The First Downslide

It wouldn’t be a Madeline story without a serious dash of crazy seasoning. But I promised honesty.

I saw Tony last in April. I don’t recall if we spoke on phone subsequently or not, probably. But the last text was mid-August. Full stop. My last text said:

“I am having surgery on Sept 7th that I don’t expect to recover from and since you have decided to be such a jerk and I won’t recover you can expect my letter to you and your wife then.” I was furious at him for being a douche when I was dropping my son at college after I supported him through dropping off two kids to college. He could have been kinder. I should have been less crazy, but that sets the scene.

And I blocked him for a while until I went to Mexico, hoping I would hear from him because he knew the surgery date and my birthday were around the corner.

Needless to say, while fighting for my life, I finally stopped focusing on Tony.

Until I started to feel better and talk about it in therapy.

As my body healed and the new meds kicked in, the desperate addiction I felt towards him increased. I knew myself well enough to know trouble was brewing.

But I did all the right things. I called friends. I diverted myself. I even went on a couple great dates (those stories will follow and were therapy approved dates). I finally felt happiness, real and true, outside my home with my family the day after Thanksgiving.

Thanksgiving day and the subsequent party took all the life out of me. I slept for 2 days following. My cousins hire professional photographers and post literally hundreds of party photos.

To step back to provide context: my x never enjoyed these family parties. He didn’t want to play football with the cousins (boys and girls) he didn’t like to socialize and every year became a struggle. I love this family and would do anything to be included and they always were inclusive to The x and my boys. But towards the end of marriage I gave up on being included. I’m still surprised at all the times I said no and they asked again.

So when the guy I met asked me to a strange second date I quickly said “I will trade you for a football game!” The whole story will follow but, god bless his heart, he was so excited to be included.

My cousins are short – the girls are under 5′ and the boys under 5’8″. So I made a joke to my very serious boy cousins that I was bringing a 6’4″ athlete who could be QB (knowing full well I would never live it down). Everyone he met said “oh! Your Mads 6’4″!” And that’s all they called him all day. 6’4″. He loved it.

He was the star of the game so my cousins loved him. He’s gregarious and wonderful so it was super easy.

I was really happy that day.

So what happened to being out Trixie?

I admit I check often if Tony and I are friends in FB. It was the only social media we remained connected on. He shut it down for months but opened it last week sometime.

My social media stopped when I went in the hospital. But now I had a reason to open it because the photos from the party were fabulous. My cousin tagged me in all of them and they post to my wall.

There is a beautiful photo of 6’4″ and I together. We look like a couple. There’s photos like that with my cousins too, but I know they are my cousins. My cousin also tagged all of 6’4″s football hilights with my name. And they made comments under the photos about 6’4″ doing me proud on the field.

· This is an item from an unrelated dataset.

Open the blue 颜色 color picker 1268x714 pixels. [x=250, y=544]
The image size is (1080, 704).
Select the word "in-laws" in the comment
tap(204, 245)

Today I saw Tony had unfriended me on FB. I went into shock. I couldn’t think and my reaction was to reach out. But he has been deleted from my phone for so long I truly could not recall his phone number. So I sent a text to his two emails and they didn’t come back with “delivered”. I scoured the internet with phone combinations for 40 mins until I hit it. I really couldn’t recall it. I called from my phone and it went straight to VM. I called from the house phone and it went straight to VM. I was blocked.

I called where I thought he was working and got as far as reception and hung up and called my friends and admitted my cray.

An hour later he replied that he was flying home, couldn’t text or talk now, and I was never blocked. I apologized and said I overreacted and he asked what prompted it. I didn’t answer.

Will he text me tmrw? I don’t know.

I made it through 7 months of not seeing him and 3 full months or more of no contact and I lost my shit the instant I felt rejection.

My friends say it’s because I have the photos with the guy up and he doesn’t want to see things like that. I interpret that as he doesn’t want me happy. I get confused. Why now? What’s the big deal of FB friends when we don’t communicate any longer?

But it hurt and flipped the Trixie switch.

My call with my therapist is at 10am tmrw. But what can she say that I don’t already know? Why do I keep doing this to myself with a man who clearly doesn’t want me. Or any connection with me.

I have to get to the bottom why rejection causes Trixie to trigger. And I want it to stop. I want to stop thinking about him and wanting him. I can believe he gave me the world and it was lovely but I have to also believe it’s gone for good.

I am angry and embarrassed at myself. And worried about him reaching out to me soon.

I was doing well. But my little child, Trixie, stomped her feet and wanted to know WHY now….why take me off FB now. It was a small and innocuous connection. But it was something to me. And now I’m hurt all over again.